You can almost hear the sound whistling between the 49ers’ teeth at this point, beneath the droned platitudes and vague responses to what is a fully lost season:
“Look, what do you want from us? This is who we are.”
You can almost hear it, that is. They wouldn’t dare express such rampant defeatism – I mean, if they didn’t after Sunday’s 34-17 muzzling at the hands, arms, torsos and feet of the Tampa Bay Buccaneers, it’s unlikely you would hear it at any point.
But they must surely know by now that this is a season already in the rear-view mirror. There are no secret plans, or stashed players, or untried ideas left to unearth, sign or try. The coming bye week will not clear their heads and give them new inspiration, save that of having a week off from the steady beatings. They are 1-6 on merit, and proved it again yesterday before another dispirited two-thirds-of-a-sellout crowd which is coming to realize that their hope is a mile wide and an inch deep.
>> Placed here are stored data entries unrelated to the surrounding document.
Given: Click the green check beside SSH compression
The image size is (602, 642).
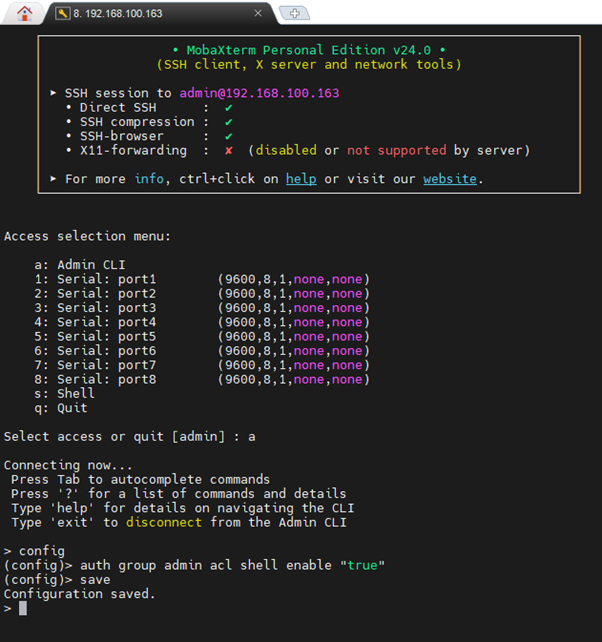Looking at the screenshot, I should (229, 122).
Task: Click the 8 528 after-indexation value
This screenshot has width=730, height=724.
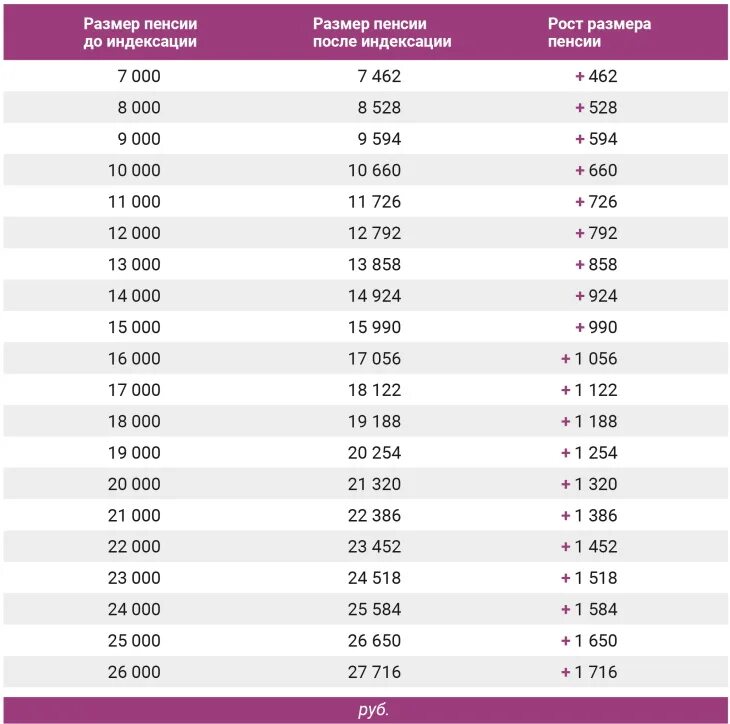Action: (x=379, y=107)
Sunday, for example, Colin Kaepernick was their best running back, Shaun Draughn was their best receiver, the downed kickoff was their best special teams play, and their best strategic decision – well, they lost the coin flip so they didn’t even get a chance to defer the opening kickoff.
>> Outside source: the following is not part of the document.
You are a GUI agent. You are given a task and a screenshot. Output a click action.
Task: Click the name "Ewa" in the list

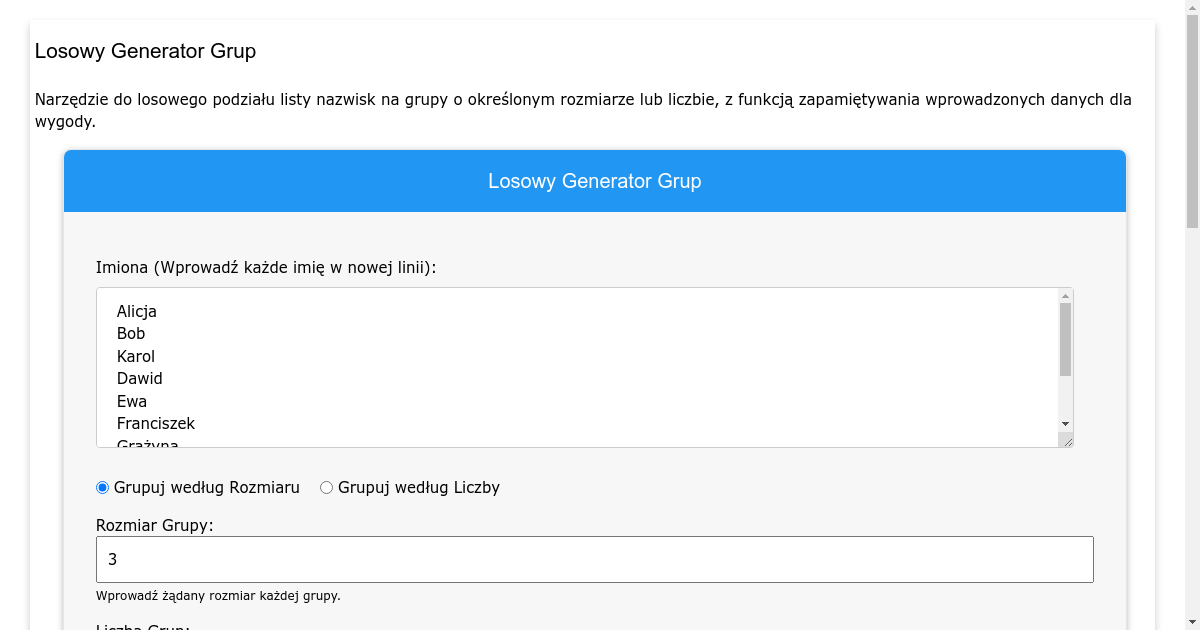click(131, 401)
And their defense? It only allowed whatever Tampa Bay wanted, and only on demand. Jacquizz Rodgers became the sixth running back to gain 100 yards against them (and the first to do it in one half), which is noteworthy only because they allowed five all last year in a bad season, and nine in the four seasons before that, four of those by Marshawn Lynch.
And quarterback Jameis Winston threw the ball to wide-open receivers and into coverage with the same sense of well-placed bravado. Though his numbers didn’t exactly aurora the borealis (21-of-30, 269, 3/1, 117.2), he never emitted a sense that he couldn’t do whatever he wanted – save get the officials to give him a better spot when he snapped and cost his team a potential touchdown with an unsportsmanlike conduct penalty for headless-chickening.
In other words, this was not materially different than the Buffalo game, or the Seattle game, or the Carolina game. The only game that has been different is the opener against Los Angeles, when everything worked and made sense and life was happy and Jed York hummed “I Am 16 Going On 17” all through the suite all night long.
That game was 50,000 years ago. These are who the 49ers are now, and who they are going to be for awhile to come.
They speak of consistency, and yet they are the very model of it – leading the league in punts, and ranking second in three-and-outs, 27th in first downs and 31st in plays per drive. They don’t stay on the field, in other words, and when on defense, they allow 118 more yards per game than their offense gets them.
And they swear with unanimity that they are together as a team, and work hard each week to achieve the acme of their talents and learning. So this, if that is so, must be at or near the top of their game – which, as head coach for now and the future Chip Kelly (stop thinking this is just a coaching problem, please) put it, “We’re not doing what it takes to be successful right now.”
That was in response to a question about whether the 49ers were going backwards. He ducked the issue by saying, “I don’t think forwards or backwards,” which is probably a lie, but we can help anyway.
They have gone dramatically backwards since Game 1, and essentially stagnated since Game 2. It’s how they have gotten to where they are right now, and how they have become who they are right now.
It may be that stranger things have happened in the NFL than a team starting 1-6 and rallying to win eight, nine or 10 in a row, but on this team, based all the available evidence, this team won’t be that strange. They have revealed themselves for what they actually are, which is not good enough to change what they actually are.
And if that is too tough a sentence for you to swallow, well, go out and write some of your own. You can tell any tale you want, but this is the tale of the 2016 San Francisco 49ers, a team awash in unpleasant self-realization and the knowledge that there is nothing to be done but to go out each week and do it again.